There are challenges.
For example, when you are catching a wave and you begin to paddle, you have a choice in your positioning with respect to the wave. If you are too far in front, the wave will break before it reaches you, and this is just bad news. The whitewater will make you unbalanced and in all likelihood, you will flip forward on your board and get caught under the wave. You have no control when you are under the wave. For most people, this is unpleasant.
On the other hand, if you are too far behind the wave, the wave simply glides under you. Despondently, you will watch, hapless on your board, as the wave continues, surging and breaking without you with no regard to your furious paddling. This is very sad and moreover, your fruitless paddling will make you look like amateur hour. And when you are starting out like me, you are very self-conscious about looking like amateur hour. It is one of the last things you want to be.
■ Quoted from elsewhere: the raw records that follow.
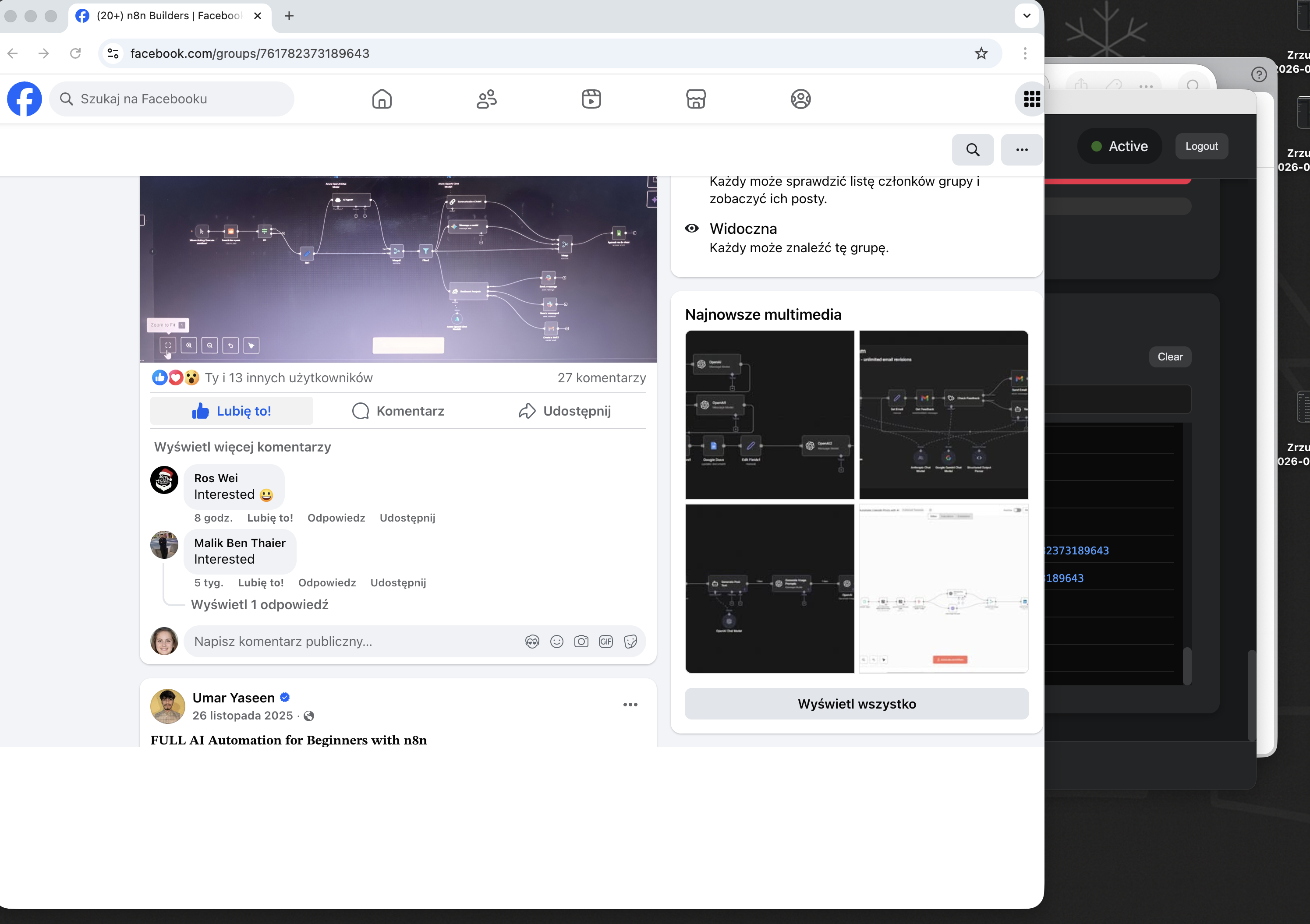Open the Facebook home feed icon
This screenshot has height=924, width=1310.
point(382,99)
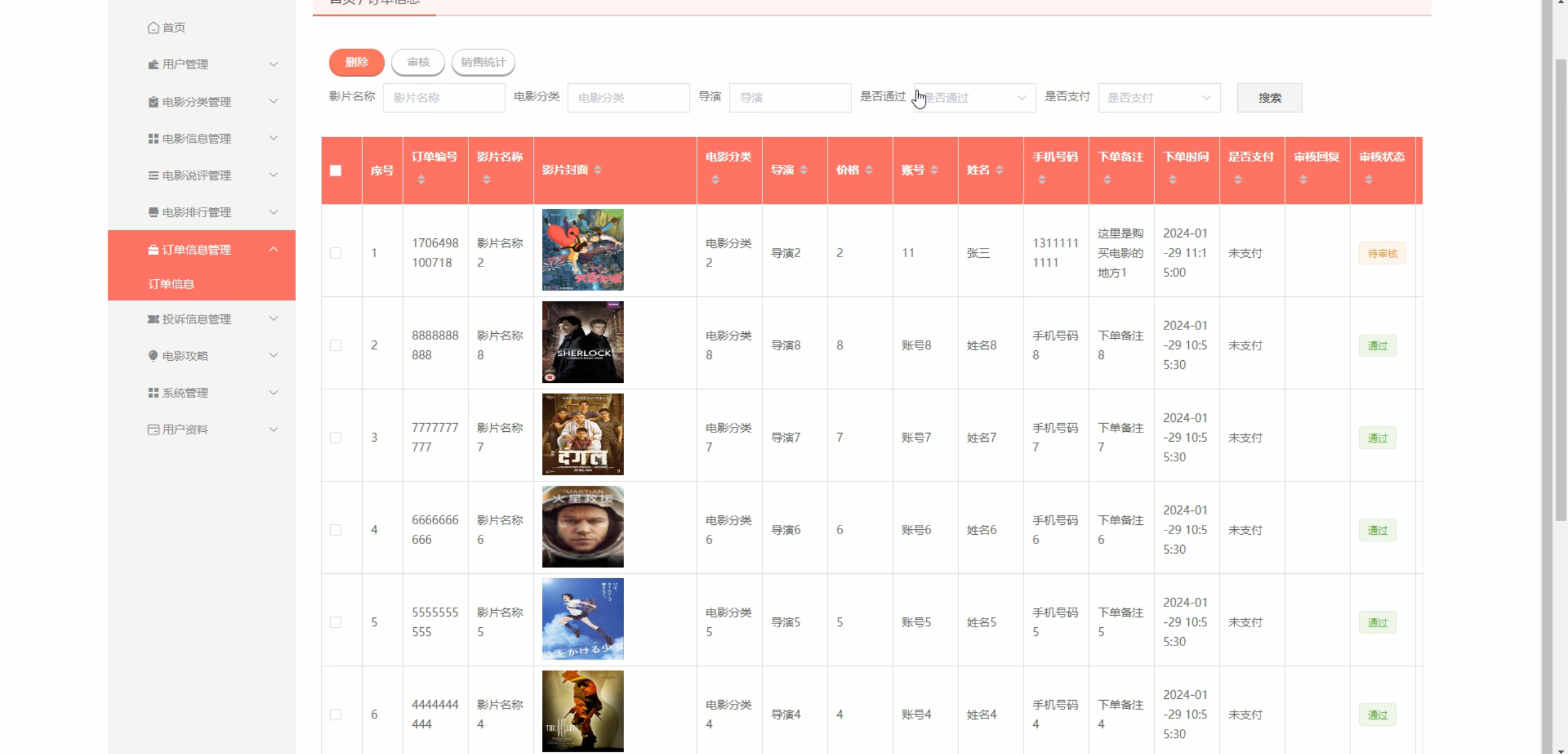Viewport: 1568px width, 754px height.
Task: Click the 电影攻略 sidebar icon
Action: (x=153, y=356)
When I first started, I was a disaster. I wiped out, I drank a lot of seawater, and I grew frustrated. What I wanted was someone to correct me, to point out my mistakes so I could fix them. But that is not the way this works. It is an exercise that simply needs to be done again and again and the learning is individual. And after some time, I realized that once I began to get it right, I also began to increasingly perceive the maneuvers I was executing to make it right. I began to become conscious of the elements of what made things right and what made things wrong. Now, it is by no means always pretty, but I am beginning to understand how moving down a wave is supposed to feel and how it is supposed to look.
And through this, I have realized the reason I enjoy this in the first place and that reason is that the whole practice requires you to intuit, then trust, the intentions and movements of a force much greater than yourself—and only when you do this correctly are you able to stand.